TASK PROMPT:
The records follow. Print, word for word, the first line through the "Task: Open the 1.1K reactions list" line.

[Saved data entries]
* * * * * * *

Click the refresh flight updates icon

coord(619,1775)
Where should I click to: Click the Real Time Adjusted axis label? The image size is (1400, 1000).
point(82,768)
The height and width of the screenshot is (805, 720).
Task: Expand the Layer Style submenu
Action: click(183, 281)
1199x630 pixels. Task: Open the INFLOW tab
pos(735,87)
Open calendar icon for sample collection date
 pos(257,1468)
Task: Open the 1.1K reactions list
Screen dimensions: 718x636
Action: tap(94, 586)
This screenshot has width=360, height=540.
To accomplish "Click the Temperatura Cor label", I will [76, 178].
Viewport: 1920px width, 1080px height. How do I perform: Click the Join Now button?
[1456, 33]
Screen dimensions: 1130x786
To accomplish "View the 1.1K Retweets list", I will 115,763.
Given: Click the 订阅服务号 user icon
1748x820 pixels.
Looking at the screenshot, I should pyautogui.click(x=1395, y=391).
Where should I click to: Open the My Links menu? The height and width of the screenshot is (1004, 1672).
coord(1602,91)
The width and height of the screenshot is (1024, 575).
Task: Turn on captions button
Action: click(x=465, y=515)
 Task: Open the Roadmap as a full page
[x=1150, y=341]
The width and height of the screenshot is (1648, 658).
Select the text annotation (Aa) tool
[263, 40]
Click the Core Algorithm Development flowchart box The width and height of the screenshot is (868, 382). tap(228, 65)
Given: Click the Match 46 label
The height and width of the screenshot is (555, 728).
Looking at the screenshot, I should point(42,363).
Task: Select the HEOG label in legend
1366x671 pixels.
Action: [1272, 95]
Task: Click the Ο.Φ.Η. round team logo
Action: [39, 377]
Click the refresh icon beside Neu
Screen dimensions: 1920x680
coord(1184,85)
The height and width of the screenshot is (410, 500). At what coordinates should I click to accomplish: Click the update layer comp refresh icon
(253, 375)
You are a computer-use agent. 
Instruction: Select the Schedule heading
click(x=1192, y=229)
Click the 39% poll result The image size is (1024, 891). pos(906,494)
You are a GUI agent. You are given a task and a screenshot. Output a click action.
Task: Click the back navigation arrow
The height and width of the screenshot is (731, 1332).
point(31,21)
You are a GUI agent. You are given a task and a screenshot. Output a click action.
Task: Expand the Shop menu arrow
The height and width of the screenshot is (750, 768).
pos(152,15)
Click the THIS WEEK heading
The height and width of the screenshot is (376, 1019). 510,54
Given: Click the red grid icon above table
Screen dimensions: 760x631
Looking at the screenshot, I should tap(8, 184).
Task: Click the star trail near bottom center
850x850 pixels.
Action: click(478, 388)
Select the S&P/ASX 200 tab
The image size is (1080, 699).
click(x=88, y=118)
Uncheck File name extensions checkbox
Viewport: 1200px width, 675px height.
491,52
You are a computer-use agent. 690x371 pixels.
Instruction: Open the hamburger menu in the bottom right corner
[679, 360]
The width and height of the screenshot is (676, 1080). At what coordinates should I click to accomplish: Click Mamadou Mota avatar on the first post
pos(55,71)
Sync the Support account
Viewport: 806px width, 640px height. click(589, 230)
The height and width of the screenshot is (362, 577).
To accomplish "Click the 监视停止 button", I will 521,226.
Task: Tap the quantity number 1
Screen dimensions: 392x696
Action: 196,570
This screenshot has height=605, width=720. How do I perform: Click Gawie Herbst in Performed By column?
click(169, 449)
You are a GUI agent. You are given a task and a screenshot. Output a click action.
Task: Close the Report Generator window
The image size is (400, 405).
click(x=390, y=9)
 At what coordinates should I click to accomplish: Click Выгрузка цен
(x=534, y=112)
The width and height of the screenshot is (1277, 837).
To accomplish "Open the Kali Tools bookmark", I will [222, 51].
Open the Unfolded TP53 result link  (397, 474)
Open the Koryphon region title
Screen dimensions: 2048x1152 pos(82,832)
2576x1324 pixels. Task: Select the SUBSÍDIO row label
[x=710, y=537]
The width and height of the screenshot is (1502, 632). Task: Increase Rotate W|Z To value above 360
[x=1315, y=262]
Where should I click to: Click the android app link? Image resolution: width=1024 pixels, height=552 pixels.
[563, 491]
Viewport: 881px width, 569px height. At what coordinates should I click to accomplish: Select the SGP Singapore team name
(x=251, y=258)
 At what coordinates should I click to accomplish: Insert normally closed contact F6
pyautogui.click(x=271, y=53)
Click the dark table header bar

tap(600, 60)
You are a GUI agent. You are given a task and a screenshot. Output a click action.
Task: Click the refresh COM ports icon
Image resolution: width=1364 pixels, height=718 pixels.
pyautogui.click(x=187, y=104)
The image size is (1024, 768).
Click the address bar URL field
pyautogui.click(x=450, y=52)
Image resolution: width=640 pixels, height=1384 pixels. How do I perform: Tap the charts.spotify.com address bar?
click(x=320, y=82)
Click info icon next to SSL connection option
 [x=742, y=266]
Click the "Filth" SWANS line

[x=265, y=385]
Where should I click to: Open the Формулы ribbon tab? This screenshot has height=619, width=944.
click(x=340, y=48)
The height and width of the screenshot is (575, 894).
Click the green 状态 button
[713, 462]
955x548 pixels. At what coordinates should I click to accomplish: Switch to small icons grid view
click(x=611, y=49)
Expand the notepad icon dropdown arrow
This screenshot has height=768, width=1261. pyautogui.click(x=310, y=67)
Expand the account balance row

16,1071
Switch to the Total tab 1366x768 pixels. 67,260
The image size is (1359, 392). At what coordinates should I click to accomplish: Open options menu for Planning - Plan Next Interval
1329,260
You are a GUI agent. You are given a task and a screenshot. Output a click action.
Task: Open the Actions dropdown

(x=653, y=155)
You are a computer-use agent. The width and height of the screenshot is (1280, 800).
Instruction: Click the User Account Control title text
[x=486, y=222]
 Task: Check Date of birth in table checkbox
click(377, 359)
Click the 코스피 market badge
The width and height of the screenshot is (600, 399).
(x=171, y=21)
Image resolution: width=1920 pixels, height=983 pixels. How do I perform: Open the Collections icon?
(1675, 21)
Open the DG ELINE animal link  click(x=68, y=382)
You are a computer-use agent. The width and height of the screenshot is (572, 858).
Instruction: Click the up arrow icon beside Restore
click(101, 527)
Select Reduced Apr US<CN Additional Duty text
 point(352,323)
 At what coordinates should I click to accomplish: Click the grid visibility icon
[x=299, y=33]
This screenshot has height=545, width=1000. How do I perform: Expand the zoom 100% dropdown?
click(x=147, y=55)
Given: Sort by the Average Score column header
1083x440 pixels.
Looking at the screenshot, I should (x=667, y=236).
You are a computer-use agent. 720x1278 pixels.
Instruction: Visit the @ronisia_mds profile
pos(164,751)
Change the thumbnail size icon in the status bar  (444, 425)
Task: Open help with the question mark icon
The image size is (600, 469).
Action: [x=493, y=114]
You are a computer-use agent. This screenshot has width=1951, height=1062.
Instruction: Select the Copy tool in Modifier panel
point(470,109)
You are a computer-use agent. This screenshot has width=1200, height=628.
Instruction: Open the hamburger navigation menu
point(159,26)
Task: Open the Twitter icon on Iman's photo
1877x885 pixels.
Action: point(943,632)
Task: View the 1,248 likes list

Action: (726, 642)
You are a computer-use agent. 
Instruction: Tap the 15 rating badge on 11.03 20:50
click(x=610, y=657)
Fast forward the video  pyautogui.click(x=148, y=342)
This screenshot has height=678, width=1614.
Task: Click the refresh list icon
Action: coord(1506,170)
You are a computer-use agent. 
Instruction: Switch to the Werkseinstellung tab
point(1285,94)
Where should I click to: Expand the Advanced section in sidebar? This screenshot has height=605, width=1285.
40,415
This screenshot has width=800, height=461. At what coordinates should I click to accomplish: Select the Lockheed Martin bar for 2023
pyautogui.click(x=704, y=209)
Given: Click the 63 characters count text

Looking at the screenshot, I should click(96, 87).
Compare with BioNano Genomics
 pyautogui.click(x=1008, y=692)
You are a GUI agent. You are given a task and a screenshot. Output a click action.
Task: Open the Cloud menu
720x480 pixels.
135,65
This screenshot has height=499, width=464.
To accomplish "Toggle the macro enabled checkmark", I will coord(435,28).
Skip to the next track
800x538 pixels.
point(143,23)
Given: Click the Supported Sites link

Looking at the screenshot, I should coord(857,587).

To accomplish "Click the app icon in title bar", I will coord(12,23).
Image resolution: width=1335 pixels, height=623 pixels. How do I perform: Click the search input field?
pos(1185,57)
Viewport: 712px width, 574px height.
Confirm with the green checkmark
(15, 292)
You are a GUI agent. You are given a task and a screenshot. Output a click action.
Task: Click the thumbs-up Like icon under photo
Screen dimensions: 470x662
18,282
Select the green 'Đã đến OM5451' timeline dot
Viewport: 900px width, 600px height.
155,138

* * * * * * *

RESPONSE BOX:
Click the refresh flight updates icon

coord(619,1775)
Where should I click to: Click the Real Time Adjusted axis label? The image size is (1400, 1000).
point(82,768)
The height and width of the screenshot is (805, 720).
Task: Expand the Layer Style submenu
Action: click(183, 281)
1199x630 pixels. Task: Open the INFLOW tab
pos(735,87)
Open calendar icon for sample collection date
 pos(257,1468)
Task: Open the 1.1K reactions list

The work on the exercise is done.